Djibouti et les armes chimiques - les dessous du panier ".
Des
armes chimiques vont être utilisées tout au long du conflit entre
le FRUD et l'Etat djiboutien.
Ni
le Chef d'Etat Major Général des Armées, le Général
Ali MEÏDAL WAÏS, ni le Lieutenant Colonel Omar BARREH DARAR ni le Lieutenant
Colonel Hoch ROBLEH IDLEH - comme bien des Officiers supérieurs de la hiérarchie
militaire de l'Etat Major général des Armées ne
sont favorables à un conflit armé avec les Afars.
Contrairement
à ce qui peut en être compris de l'extérieur, l'organisation
de la société djiboutienne à cette époque donne à
tort l'impression d'une grande propension aux luttes fratricides entre Afars et
Issas.
On notera
toutefois des différences avec les Oromo de l'Ethiopie voisine, où
la paix "nagaa" est impérativement de
rigueur à l'intérieur de la communauté, mais où
la violence peut être bien plus extrême que les Issas contre l'ennemi
venu de l'extérieur.
Djibouti
est donc déjà à cette époque le résultat d'un
long brassage, le peuplement du pays est bien plus homogène qu'on a bien
voulu le faire croire car rare est le djiboutien Issa qui n'ait pas une tante
ou une grand-mère, voire une mère Afar, d'origine Arabe, Gadaboursi
ou Issak
..et inversement.
Souvent
les mariages inter tribaux s'effectuent à haut niveau de la hiérarchie
des familles.
Ceci
va donc indéniablement créer un frein à toute velléité
de conflit entre Issas et Afars mais le stratagème lancé
par Ismaïl OMAR GUELLEH - qui laisse croire au président Hassan GOULED
que les Afars (dont DINI) veulent l'éliminer, lui et sa famille - va parfaitement
fonctionner d'autant plus que le xénophobe primaire
qu'est Moumin BAHDON FARAH et quelques autres de son entourage vont en rajouter.
Le
vieux et sage proverbe somali qui dit :
"
dhul luguma dasho ee wa loo dhashaa "
ce
qui peut être traduit par
"
on ne naît pas sur une terre mais on naît pour la terre "
va
être mis au placard ; l'heure est à l'abject " commerce "
et aux intérêts d'ordre privé en se masquant derrière
la fausse image entretenue des " antagonismes ancestraux entre Afars et Issas
".
Si
antagonismes il peut y avoir, dans la quasi totalité des cas ce sont des
problèmes d'opposition de personnes.
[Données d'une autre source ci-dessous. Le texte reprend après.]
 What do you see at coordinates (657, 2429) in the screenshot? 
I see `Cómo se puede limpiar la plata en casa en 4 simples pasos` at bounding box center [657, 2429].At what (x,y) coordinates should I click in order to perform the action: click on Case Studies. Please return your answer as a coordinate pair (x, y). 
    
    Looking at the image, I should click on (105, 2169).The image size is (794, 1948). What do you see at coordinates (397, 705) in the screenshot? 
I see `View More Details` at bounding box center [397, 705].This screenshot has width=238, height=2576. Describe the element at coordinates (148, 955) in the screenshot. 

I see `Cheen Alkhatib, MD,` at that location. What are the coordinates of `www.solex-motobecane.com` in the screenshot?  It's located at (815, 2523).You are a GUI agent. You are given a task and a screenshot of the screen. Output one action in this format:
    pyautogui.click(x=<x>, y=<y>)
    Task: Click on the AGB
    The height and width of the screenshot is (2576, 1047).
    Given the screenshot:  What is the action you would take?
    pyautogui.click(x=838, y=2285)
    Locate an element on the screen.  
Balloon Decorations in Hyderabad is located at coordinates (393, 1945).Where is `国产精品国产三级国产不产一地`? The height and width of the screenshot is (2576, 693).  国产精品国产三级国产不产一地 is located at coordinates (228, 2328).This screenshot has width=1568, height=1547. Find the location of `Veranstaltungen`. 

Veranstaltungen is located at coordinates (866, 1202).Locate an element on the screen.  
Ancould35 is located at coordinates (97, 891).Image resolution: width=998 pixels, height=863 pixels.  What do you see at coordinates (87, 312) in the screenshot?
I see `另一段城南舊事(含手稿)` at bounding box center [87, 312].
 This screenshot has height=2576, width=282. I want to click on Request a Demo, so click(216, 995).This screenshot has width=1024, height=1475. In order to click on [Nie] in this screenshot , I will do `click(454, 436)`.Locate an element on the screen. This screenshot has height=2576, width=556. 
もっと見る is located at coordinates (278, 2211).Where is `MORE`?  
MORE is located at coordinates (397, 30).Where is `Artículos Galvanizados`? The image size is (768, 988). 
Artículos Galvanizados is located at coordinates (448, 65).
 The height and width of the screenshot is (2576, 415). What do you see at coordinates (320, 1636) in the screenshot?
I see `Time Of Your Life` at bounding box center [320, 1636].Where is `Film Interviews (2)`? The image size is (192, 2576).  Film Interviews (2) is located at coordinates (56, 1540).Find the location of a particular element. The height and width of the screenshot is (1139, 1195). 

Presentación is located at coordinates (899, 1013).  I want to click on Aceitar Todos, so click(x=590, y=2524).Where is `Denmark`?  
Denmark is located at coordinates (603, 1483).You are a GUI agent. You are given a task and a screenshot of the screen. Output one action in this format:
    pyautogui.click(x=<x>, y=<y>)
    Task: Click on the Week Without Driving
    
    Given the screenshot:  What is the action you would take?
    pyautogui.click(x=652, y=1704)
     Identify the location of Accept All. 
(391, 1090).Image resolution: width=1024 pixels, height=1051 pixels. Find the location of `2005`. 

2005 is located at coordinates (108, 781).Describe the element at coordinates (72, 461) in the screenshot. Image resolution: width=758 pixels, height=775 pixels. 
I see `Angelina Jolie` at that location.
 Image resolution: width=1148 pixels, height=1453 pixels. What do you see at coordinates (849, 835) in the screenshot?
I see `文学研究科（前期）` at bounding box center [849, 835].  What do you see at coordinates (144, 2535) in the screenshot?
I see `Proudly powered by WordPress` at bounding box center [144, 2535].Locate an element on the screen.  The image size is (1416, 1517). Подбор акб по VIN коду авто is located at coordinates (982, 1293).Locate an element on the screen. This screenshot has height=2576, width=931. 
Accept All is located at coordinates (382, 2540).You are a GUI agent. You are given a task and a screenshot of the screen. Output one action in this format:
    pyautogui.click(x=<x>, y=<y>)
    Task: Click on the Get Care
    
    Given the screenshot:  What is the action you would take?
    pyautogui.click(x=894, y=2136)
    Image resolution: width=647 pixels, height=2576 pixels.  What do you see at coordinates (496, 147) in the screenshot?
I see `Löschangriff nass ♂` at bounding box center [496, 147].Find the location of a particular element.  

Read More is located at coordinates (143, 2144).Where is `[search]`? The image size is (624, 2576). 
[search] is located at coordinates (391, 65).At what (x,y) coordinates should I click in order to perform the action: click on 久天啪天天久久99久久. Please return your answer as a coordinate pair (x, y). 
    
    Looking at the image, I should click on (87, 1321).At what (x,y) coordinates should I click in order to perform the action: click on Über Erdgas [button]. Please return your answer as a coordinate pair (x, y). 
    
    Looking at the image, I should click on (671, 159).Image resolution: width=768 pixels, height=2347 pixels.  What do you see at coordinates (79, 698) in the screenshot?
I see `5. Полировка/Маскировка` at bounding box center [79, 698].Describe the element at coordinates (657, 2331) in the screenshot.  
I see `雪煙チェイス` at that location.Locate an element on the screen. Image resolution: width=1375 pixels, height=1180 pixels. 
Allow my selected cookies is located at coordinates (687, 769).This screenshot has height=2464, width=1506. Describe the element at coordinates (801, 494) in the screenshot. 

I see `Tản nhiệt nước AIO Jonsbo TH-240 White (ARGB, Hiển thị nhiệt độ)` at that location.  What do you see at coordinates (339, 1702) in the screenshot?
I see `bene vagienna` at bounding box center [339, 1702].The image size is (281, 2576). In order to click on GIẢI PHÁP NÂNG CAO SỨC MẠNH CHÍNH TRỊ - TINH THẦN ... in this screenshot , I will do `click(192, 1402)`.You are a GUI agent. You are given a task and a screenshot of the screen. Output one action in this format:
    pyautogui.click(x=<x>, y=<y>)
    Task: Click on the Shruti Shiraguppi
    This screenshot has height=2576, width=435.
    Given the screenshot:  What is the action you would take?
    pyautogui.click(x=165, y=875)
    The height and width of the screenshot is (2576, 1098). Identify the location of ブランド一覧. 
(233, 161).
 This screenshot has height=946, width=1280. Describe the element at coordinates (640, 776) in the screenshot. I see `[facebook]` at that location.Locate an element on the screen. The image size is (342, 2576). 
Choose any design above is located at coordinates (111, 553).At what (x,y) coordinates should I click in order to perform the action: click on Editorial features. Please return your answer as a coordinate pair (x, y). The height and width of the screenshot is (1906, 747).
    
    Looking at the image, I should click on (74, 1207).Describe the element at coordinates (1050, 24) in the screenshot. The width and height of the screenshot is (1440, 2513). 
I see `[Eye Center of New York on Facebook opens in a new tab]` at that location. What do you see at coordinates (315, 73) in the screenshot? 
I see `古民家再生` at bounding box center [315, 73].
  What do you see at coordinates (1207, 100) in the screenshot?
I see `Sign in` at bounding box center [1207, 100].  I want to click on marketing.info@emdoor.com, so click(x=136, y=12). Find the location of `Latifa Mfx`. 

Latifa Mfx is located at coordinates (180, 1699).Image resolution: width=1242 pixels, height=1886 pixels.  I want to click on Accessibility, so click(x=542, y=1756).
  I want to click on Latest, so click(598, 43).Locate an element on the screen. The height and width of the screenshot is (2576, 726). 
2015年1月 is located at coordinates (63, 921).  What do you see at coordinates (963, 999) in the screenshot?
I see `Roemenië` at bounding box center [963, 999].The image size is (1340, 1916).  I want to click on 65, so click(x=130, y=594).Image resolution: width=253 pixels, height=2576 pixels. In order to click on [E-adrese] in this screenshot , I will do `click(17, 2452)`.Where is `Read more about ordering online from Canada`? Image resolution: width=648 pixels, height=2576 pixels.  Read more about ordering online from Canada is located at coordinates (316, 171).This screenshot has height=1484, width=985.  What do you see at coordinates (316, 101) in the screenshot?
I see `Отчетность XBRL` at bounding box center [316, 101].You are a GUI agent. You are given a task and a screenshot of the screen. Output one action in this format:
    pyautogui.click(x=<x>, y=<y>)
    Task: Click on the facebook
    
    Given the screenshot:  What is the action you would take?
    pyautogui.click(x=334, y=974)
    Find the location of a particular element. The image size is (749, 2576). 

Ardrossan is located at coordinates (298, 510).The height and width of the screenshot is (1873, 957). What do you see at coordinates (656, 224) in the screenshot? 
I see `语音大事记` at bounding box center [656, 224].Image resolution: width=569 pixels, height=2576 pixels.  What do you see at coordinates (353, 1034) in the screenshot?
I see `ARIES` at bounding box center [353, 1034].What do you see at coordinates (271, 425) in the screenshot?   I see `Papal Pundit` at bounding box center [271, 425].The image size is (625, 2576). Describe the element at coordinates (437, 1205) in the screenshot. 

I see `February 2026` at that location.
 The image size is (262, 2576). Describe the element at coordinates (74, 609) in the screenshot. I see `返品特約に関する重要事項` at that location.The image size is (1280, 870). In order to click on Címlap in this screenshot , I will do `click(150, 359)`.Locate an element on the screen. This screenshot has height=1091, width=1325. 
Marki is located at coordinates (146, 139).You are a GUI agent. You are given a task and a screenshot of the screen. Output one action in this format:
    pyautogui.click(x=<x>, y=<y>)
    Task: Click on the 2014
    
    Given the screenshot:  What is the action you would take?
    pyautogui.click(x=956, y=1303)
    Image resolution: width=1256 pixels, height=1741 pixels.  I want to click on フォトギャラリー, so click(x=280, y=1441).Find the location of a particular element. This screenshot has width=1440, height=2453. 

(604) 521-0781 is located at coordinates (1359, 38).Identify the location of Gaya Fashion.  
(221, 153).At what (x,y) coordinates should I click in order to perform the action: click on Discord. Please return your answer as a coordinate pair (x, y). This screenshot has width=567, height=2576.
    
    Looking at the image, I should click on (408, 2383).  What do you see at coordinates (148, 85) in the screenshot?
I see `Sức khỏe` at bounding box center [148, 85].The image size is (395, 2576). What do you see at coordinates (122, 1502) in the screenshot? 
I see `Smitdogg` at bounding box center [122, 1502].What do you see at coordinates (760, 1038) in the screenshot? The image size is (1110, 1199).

Ce n'est qu'au final que l'argument
tribal ou ethnique ressortira éventuellement.
C'est
donc un groupuscule très minoritaire mais manipulateur et aux intérêts
les plus divers qui va imposer sa loi,
tout à la fois au président GOULED APTIDON (convaincu à tort
que les Afars veulent l'assassiner) et au sein des Issas par la désinformation
- dans la perspective d'une guerre contre les Afars qui dès lors devient
inévitable. Plus tard, les haines entretenues et les morts de part et d'autre
feront le reste pour justifier une guerre, les massacres et les viols qui n'avaient
pas lieu d'être.
En
préparation de ce conflit et avec l'aide de Fathi A BELIKI, Ismaïl
OMAR GUELLEH lancera une véritable campagne savamment orchestrée
en ressortant de ses caves des antagonismes très anciens pour attiser le
feu chez les Afars qu'il va noyauter en achetant quelques consciences allant même
jusqu'à s'appuyer sur les conflits entre Afars et Issas en Ethiopie pour
la maîtrise des points d'eau dans cette période de grande catastrophe
humanitaire pour étayer ses arguments que des " propagandistes "
(rémunérés par l'Etat) diffuseront dans la capitale comme
à Dikhil et à Ali Sabieh. .
Le
Chef d'Etat Major Général des Armées, le Général
Ali MEÏDAL WAÏS, étant mis à la " retraite "
par anticipation, le Lieutenant Colonel Omar BARREH DARAR ayant été
éliminé dans un accident de véhicule qu'il aura fait saboter,
le Lieutenant Colonel Hoch ROBLEH IDLEH décédant dans un hôpital
parisien ( on parlera d'empoisonnement par un visiteur
),
le chemin de Fathi A BELIKI est dégagé et prendra comme adjoint
le Lieutenant Colonel Zakaria CHEICK IBRAHIM - proche du président Hassan
GOULED et qui en fera son protégé - à qui il laissera l'entière
gestion y compris financière du Camp CHEICK OSMAN de l'unité de
Blindés djiboutiens.

Entre
le début du conflit contre le FRUD et le mois de décembre 1994,
des centaines d'obus au phosphore vont être tirés non sur les positions
d'un ennemi insaisissable mais sur des villages où des centaines de vieillards,
de femmes et d'enfants Afars vont être tués.